◆ Excerpt ◆
-*-
Thanks, Andrew, for your review. Some replies:

Am 02.02.2007 02:13 schrieb Andrew Morton:
> On Thu, 1 Feb 2007 22:12:24 +0100
> Tilman Schmidt <tilman@...p.cc> wrote:
> 
>> +/* Kbuild sometimes doesn't set this */
>> +#ifndef KBUILD_MODNAME
>> +#define KBUILD_MODNAME "asy_gigaset"
>> +#endif
> 
> That's a subtle way of reporting a kbuild bug ;)
> 
> What's the story here?

If an object file is linked into more than one module (like
asyncdata.o which is linked into both ser_gigaset and usb_gigaset)
then Kbuild compiles it only once but cannot decide which of the
module names to put into KBUILD_MODNAME, so it takes the easy way
out and doesn't define KBUILD_MODNAME at all. I'm not sure if
that qualifies as a kbuild bug. I'd rather call it a limitation.

>> +static int write_modem(struct cardstate *cs)
>> +{
>> +	struct tty_struct *tty = cs->hw.ser->tty;
>> +	struct bc_state *bcs = &cs->bcs[0];	/* only one channel */
>> +	struct sk_buff *skb = bcs->tx_skb;
>> +	int sent;
>> +
>> +	if (!tty || !tty->driver || !skb)
>> +		return -EFAULT;
> 
> Is EFAULT appropriate?

It hardly matters, as it isn't propagated anywhere. -1 would
work just as well.
-*-
(Lines of data)
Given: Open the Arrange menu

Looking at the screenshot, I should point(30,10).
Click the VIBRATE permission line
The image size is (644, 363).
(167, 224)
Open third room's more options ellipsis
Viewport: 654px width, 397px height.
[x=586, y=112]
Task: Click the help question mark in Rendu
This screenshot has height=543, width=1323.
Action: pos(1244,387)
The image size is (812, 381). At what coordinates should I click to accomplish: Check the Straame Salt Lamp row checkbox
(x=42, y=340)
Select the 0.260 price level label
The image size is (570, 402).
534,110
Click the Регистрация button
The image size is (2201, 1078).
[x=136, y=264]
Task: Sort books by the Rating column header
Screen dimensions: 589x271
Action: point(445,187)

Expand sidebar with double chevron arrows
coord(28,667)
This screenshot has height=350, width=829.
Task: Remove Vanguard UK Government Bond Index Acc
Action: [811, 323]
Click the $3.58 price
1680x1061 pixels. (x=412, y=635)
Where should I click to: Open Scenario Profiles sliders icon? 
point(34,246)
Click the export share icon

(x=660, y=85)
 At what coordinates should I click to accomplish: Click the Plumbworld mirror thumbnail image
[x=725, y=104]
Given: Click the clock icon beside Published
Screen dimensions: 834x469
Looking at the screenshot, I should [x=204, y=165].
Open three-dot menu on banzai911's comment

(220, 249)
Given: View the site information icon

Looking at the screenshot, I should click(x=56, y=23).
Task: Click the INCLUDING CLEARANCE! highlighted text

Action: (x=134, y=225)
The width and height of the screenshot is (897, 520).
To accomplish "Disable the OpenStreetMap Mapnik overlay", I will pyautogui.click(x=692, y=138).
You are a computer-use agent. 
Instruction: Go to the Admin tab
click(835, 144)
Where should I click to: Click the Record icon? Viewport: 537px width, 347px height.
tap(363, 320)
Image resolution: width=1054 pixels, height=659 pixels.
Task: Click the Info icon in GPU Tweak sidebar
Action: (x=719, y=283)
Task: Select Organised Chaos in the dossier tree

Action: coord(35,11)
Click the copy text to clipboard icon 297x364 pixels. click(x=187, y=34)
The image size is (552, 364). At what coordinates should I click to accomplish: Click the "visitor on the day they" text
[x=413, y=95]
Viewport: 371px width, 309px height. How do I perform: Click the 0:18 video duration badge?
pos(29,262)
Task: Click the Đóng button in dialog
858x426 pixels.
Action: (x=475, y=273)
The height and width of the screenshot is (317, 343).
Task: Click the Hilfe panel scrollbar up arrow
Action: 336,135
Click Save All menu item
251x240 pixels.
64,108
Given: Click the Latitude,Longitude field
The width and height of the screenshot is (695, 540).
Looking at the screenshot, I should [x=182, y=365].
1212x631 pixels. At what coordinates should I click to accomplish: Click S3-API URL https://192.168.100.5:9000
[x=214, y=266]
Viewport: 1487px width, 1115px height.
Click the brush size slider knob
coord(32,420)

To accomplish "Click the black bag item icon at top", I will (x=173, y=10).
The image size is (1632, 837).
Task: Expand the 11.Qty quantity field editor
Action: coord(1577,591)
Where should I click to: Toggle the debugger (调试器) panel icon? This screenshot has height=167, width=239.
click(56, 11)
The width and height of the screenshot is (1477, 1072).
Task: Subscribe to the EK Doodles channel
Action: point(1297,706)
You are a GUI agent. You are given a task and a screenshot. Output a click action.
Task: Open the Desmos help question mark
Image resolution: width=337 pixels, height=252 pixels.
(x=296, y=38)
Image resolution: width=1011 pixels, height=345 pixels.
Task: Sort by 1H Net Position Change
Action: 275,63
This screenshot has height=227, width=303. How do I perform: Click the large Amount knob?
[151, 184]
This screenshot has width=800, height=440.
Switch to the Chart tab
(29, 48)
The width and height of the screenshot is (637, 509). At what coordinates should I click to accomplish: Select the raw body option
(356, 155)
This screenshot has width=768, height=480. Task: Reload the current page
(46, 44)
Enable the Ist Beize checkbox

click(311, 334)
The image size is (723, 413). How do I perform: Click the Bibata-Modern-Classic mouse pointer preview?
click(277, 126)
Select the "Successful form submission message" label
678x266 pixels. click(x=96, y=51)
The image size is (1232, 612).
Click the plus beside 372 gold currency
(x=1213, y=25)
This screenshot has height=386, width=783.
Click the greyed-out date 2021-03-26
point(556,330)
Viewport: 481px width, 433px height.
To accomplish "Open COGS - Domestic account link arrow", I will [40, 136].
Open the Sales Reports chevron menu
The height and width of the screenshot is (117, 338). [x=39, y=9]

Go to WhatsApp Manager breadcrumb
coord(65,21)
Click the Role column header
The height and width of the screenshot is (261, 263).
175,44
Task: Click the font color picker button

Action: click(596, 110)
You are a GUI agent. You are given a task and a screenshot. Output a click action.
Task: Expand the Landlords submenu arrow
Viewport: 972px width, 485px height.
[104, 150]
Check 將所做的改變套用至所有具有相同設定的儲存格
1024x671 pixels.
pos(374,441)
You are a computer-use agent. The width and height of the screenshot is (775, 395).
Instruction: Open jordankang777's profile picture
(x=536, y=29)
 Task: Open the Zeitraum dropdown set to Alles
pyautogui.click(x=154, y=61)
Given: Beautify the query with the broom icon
-*-
◆ Tasks and exercises ◆
a. Write out everything in the review reply from "If an object" down to "write_modem(struct cardstate *cs)", substituting "restriction" for "limitation".
b. Pick up the review reply after its last sentence and continue it.
The items stand apart from the review reply and form separate material.

◆ Per-task answers ◆
a.
If an object file is linked into more than one module (like
asyncdata.o which is linked into both ser_gigaset and usb_gigaset)
then Kbuild compiles it only once but cannot decide which of the
module names to put into KBUILD_MODNAME, so it takes the easy way
out and doesn't define KBUILD_MODNAME at all. I'm not sure if
that qualifies as a kbuild bug. I'd rather call it a restriction.

>> +static int write_modem(struct cardstate *cs)

b.
> Can all these things happen?

Theoretically no, but this is called from a tasklet and I have
already traced a bug which made one of these disappear. Not
having the kernel crash completely in such an event considerably
helps debugging.

>> +	set_bit(TTY_DO_WRITE_WAKEUP, &tty->flags);
> 
> Is a client of the tty interface supposed to be diddling tty flags like this?

Documentation/tty.txt says so. (Yes, I wrote that part myself,
but nobody protested. ;-) Also, the PPP line discipline does
the same.

>> +	spin_lock_irqsave(&cs->cmdlock, flags);
>> +	cb = cs->cmdbuf;
>> +	spin_unlock_irqrestore(&cs->cmdlock, flags);
> 
> It is doubtful if the locking here does anything useful.

It assures atomicity when reading the cs->cmdbuf pointer.

>> +	spin_lock_irqsave(&cs->cmdlock, flags);
>> +	cb->prev = cs->lastcmdbuf;
>> +	if (cs->lastcmdbuf)
>> +		cs->lastcmdbuf->next = cb;
>> +	else {
>> +		cs->cmdbuf = cb;
>> +		cs->curlen = len;
>> +	}
>> +	cs->cmdbytes += len;
>> +	cs->lastcmdbuf = cb;
>> +	spin_unlock_irqrestore(&cs->cmdlock, flags);
> 
> Would the use of list_heads simplify things here?

I don't think so. The operations in list.h do not keep track of
the total byte count, and adding that in a race-free way appears
non-trivial.

>> +/*
>> + * Free hardware specific device data
>> + * This will be called by "gigaset_freecs" in common.c
>> + */
>> +static void gigaset_freecshw(struct cardstate *cs)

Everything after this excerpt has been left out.